Sunday, July 5, 2009

Upper Walking Boss, Loooooon

A few days before the Loon Mountain race, race director, Paul Kirsch, mentioned that nobody ever shot photos from the Upper Walking Boss and he wouldn't mind seeing some from there.Well, it sounded like a good subtle hint to me and a great challenge too. I watched the start of the race down along the Pemigewasset River and then made haste for the gondolas for a ride to the top, well, almost the top. 

Once i got off the gondola ride, i had to get to the North Peak before the runners reached the same. I booked it up the Summit Trail, a 300ft rise in about 1/3 of a mile, a power walk mixed with some slow running, all while carrying two good size cameras. That little hike kicked the crap out of me, but i made it well before therunners. Now that i was there, it was time to start down Upper Walking Boss, a black diamond slope. My first reaction was, i'm not walking down there, but with a closer look, it did not look so bad. At least i wasn't running up it! Watch your step going down and it is easy. Once the runners started coming up, it was all worth it. I love to shoot where the runners are pushed to their limits and this is one of the best places i have ever been able the photograph. Anything you shoot at the local 5k could never come close to what you see here.
See all my photos here.

It was great to see Jim Johnson coming up the slope first, granted he wasn't moving too fast and seemed to 
be getting caught. He did get caught and then got it all 
back and then some on the descent. Good win, Jim.

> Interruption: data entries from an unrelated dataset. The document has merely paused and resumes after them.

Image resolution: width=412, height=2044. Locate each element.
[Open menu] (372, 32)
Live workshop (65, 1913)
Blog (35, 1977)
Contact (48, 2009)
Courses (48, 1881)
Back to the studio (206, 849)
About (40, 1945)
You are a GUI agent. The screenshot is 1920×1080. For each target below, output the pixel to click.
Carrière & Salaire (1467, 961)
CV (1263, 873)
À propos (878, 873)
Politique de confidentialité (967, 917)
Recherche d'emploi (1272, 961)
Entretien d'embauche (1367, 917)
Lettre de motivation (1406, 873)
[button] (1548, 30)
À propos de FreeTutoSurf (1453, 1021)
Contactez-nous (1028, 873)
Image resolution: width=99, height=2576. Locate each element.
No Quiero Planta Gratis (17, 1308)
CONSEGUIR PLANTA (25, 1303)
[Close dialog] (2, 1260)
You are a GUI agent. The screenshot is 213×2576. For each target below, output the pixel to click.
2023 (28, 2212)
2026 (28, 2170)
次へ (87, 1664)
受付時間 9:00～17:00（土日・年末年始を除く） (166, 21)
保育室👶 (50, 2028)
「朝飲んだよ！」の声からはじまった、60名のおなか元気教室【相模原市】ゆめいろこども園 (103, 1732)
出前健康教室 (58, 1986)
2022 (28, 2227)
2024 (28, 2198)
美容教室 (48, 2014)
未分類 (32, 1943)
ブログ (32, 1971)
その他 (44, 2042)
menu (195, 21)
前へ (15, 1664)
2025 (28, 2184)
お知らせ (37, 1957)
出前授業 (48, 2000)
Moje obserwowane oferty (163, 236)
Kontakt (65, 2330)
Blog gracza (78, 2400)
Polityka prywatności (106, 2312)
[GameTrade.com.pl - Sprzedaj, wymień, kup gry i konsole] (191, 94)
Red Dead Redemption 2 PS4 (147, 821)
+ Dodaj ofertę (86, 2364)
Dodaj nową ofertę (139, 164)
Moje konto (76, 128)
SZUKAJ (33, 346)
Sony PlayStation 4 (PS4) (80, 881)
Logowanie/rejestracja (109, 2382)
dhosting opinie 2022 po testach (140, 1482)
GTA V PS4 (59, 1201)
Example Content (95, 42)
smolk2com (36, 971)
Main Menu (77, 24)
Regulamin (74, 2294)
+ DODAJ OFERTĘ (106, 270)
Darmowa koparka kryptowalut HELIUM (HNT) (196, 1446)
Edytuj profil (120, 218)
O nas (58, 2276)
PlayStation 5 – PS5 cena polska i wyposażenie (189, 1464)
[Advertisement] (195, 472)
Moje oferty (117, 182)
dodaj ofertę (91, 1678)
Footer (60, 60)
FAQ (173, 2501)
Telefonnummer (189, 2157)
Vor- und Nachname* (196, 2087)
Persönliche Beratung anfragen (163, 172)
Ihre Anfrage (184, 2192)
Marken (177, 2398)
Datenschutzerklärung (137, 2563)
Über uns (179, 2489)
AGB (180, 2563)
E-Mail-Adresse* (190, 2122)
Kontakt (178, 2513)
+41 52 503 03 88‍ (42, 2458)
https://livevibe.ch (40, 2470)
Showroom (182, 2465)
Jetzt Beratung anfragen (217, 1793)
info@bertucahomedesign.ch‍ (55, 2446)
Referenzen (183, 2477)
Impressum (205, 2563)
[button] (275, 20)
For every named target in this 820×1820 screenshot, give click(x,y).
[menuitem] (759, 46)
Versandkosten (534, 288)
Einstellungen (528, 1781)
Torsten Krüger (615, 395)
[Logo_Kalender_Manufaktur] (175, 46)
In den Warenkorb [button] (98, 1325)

 The grade where i started shooting was around 40-45%. You look at some of the pictures and have to be amazed at the angle these runners are to the slope. Absolutely brutal! A few of the runners did manage to run, slowly, all the way up the mountain. Talk about quad burn.

 As i worked my way down the course, taking photos all along the way, most everyone is in good spirits. You wouldn't think so if you saw what they were in the midst of running up. I got many smiles and mugging for the camera. I carried on some short conversations and joking around. I even had some runners ask why i was shooting pictures on the worst part of the course. Why shoot when you are running comfortably, that is too easy. Of course, i told them Paul made me do it :) 

These mountain runners are a great group of people.